Moreover, the convicted youths for crimes under the age of 18 years in the United States of America is known as the department specializing in the juvenile justice system. However, it is similar to the cases of arrest of adults; the departments give a recommendation to the court or perhaps the state attorney to provide them with appropriate sanctions that are specified for juvenile delinquency. In the United States, some juvenile diversion programs are implemented currently. According to research, there have been some cases of underage committing crimes such as murder or burglary.
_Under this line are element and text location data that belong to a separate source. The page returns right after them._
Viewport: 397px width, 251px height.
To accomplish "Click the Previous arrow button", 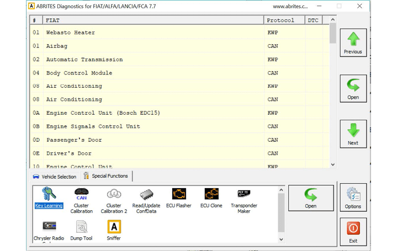I will [353, 42].
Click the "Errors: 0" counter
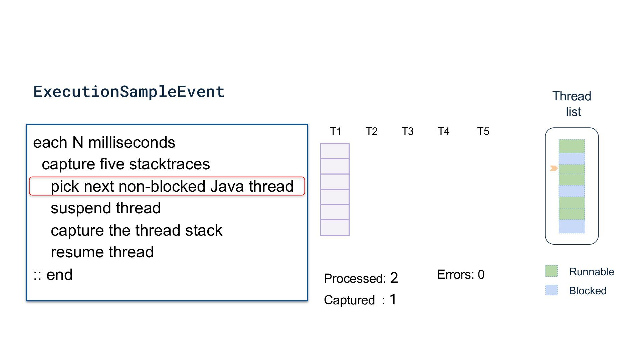Viewport: 641px width, 360px height. 461,275
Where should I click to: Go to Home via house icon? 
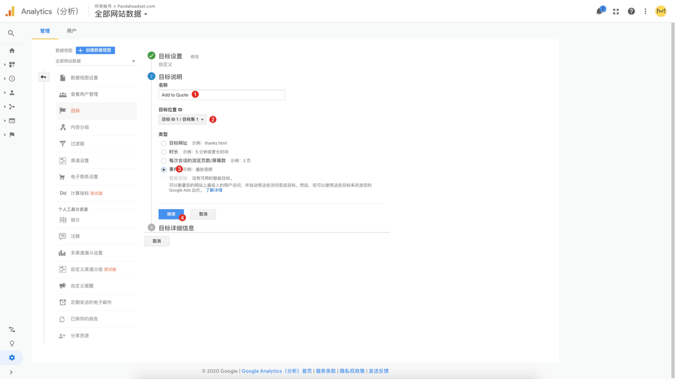(12, 50)
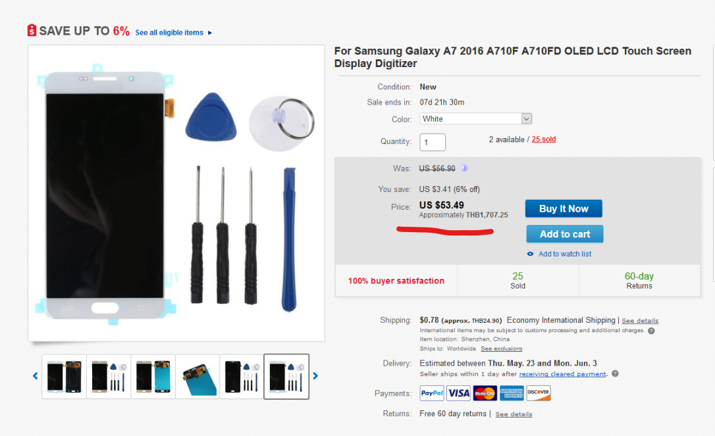The image size is (715, 436).
Task: Open the White color dropdown
Action: point(525,119)
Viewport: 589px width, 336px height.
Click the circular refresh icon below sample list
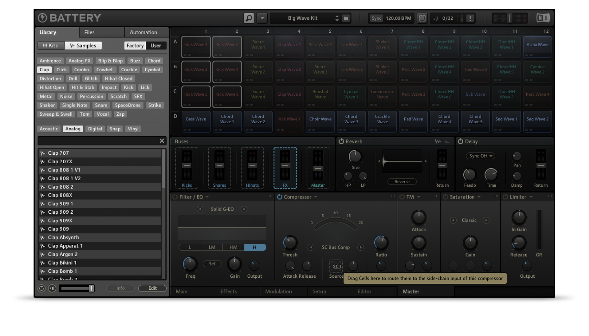coord(41,288)
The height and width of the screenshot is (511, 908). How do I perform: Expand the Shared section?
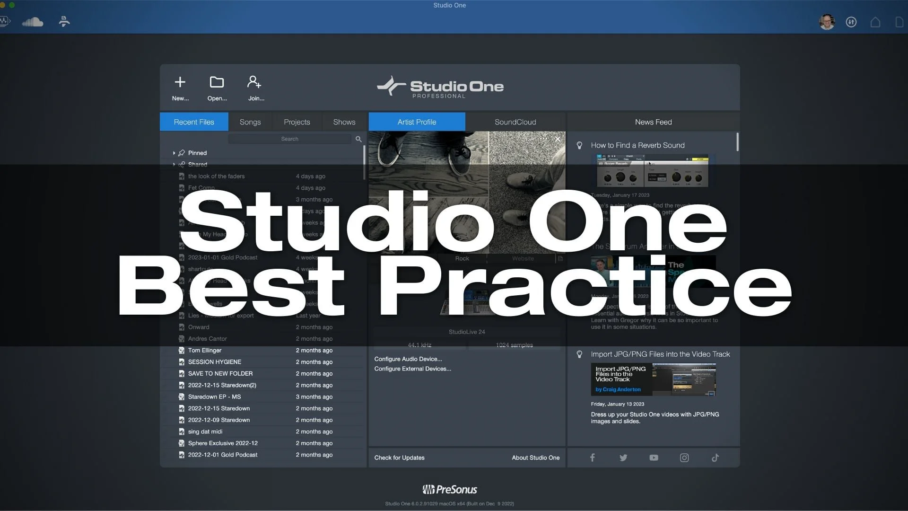tap(174, 164)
Most of the researchers involved in the conversion of such programs like Juvenile systems have reviewed that most of the juveniles lack moral training from their childhood making it very challenging in the making them shifts from their current behavior.
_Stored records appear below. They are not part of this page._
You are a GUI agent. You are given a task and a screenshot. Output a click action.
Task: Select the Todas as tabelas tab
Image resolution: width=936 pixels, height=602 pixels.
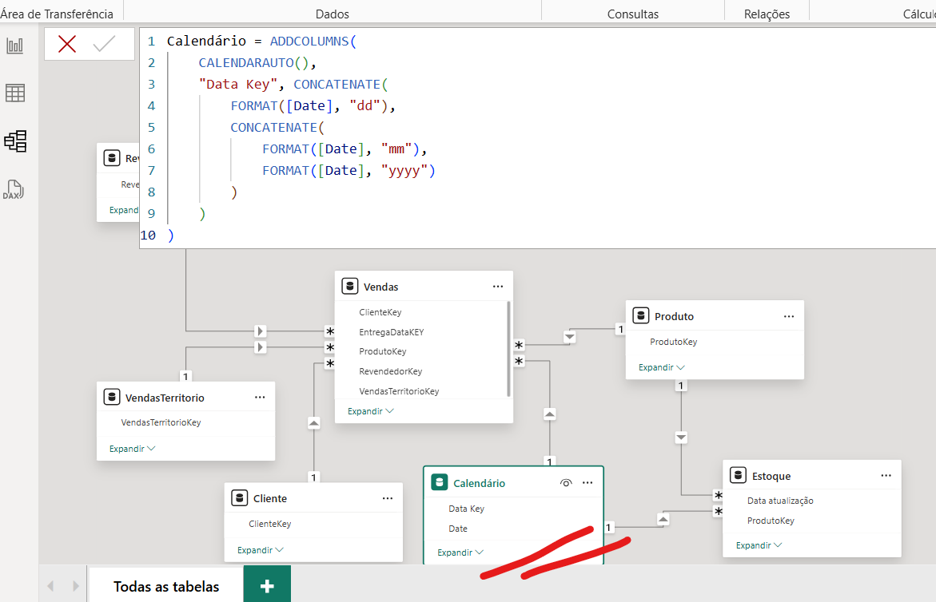[165, 586]
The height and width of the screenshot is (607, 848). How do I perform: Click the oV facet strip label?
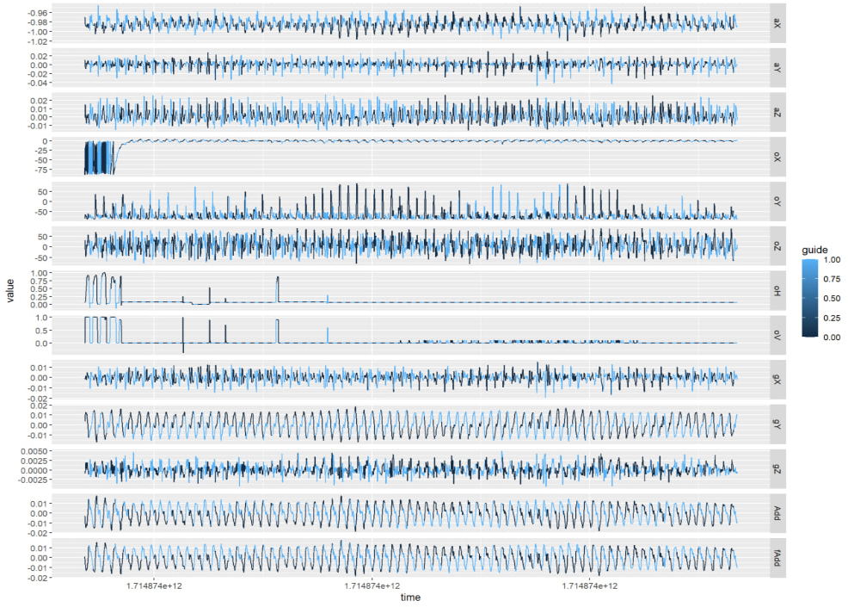pyautogui.click(x=777, y=334)
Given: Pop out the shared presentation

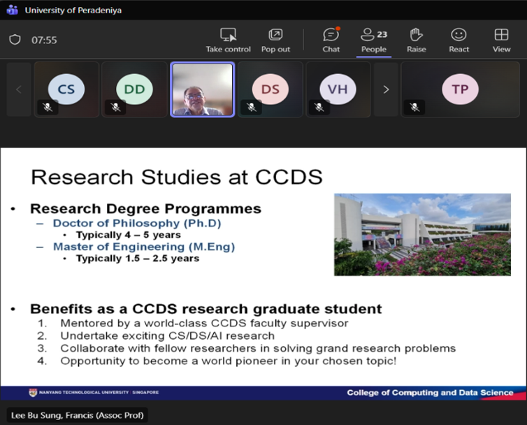Looking at the screenshot, I should (x=275, y=35).
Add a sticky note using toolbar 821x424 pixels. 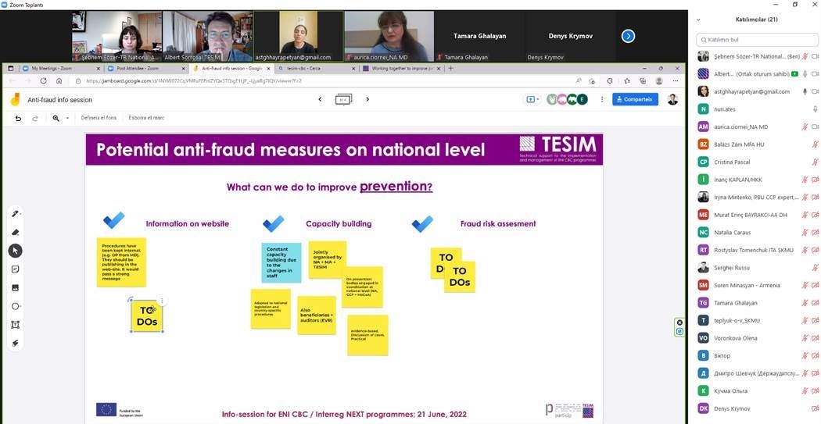pyautogui.click(x=15, y=269)
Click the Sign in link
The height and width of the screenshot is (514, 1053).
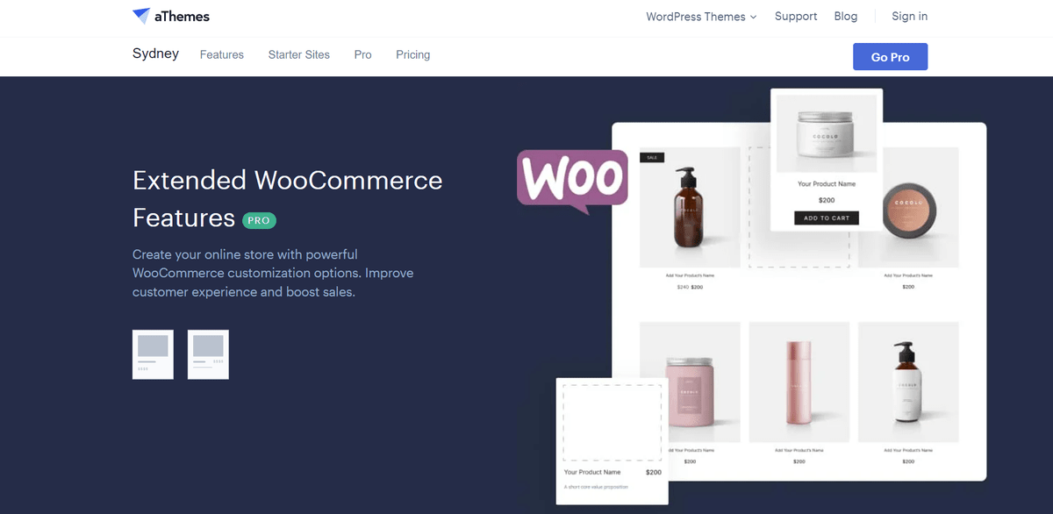[x=910, y=17]
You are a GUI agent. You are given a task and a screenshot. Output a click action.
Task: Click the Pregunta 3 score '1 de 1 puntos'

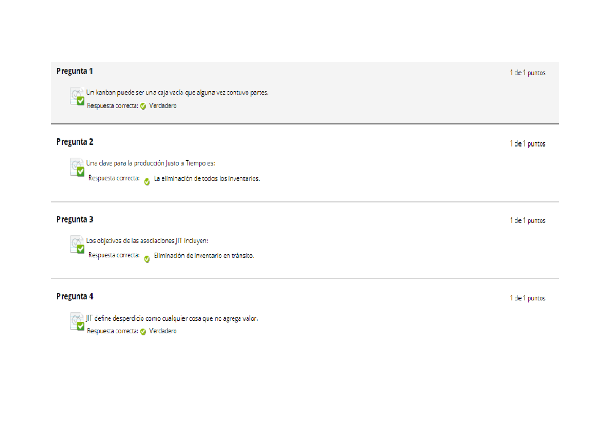tap(528, 221)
Therefore, the school outreach programs have been designed to educate the youths in the society on various effects of committing crimes. These programs have been sponsored by the government with the bid to regulate the increasing number of criminal cases in the society. However, these programs have seemed to target the youths who have been notified to have some immoral behavior at school. Moreover, the jailed mentor programs have been created as diversion strategies to provide mentorship programs for the juveniles. For example, the arrested juveniles are selected and then taken to a training program to evaluate their capability of committing crimes in the future (Schwalbe et al.  2012). These programs have made sure that the juveniles have been transformed through evaluation processes making sure that the participants have the capabilities to understand their cognitive behavior. It is important to understand what made the child to commit the crimes to control much pressure that is usually submitted to some juveniles that are not necessary. It has been identified that normal and direct juvenile systems have resulted in some criminal cases from the offenders after the completion of the jail term. Therefore, these diversion interventions have its objectives in reducing the cases of re-offending cases in the society.

Conclusion

The primary aim of the diversion program is to handle juvenile acts through a formal system other than the court system which is known for stigmatizing the youths for having committed pretty crimes. The diversion programs consist of both the prevention and intervention programs. The objectives of the program are to provide the youths with every possible opportunity to become responsible citizens in the society. However, there has been a fair chance of going the way of successful strategies that are being practiced in the weak design. This is because the strategies implemented needs appropriate assessment tools and techniques which can use to evaluate the effectiveness of the programs.

References

Marsh, R. L., & Patrick, S. B. (2006). Juvenile Diversion Programs.

Lipsey, M. W. (2009). The primary factors that characterize effective interventions with juvenile offenders: A meta-analytic overview. Victims and offenders, 4(2), 124-147.

Schwalbe, C. S., Gearing, R. E., MacKenzie, M. J., Brewer, K. B., & Ibrahim, R. (2012). A meta-analysis of experimental studies of diversion programs for juvenile offenders. Clinical psychology review, 32(1), 26-33.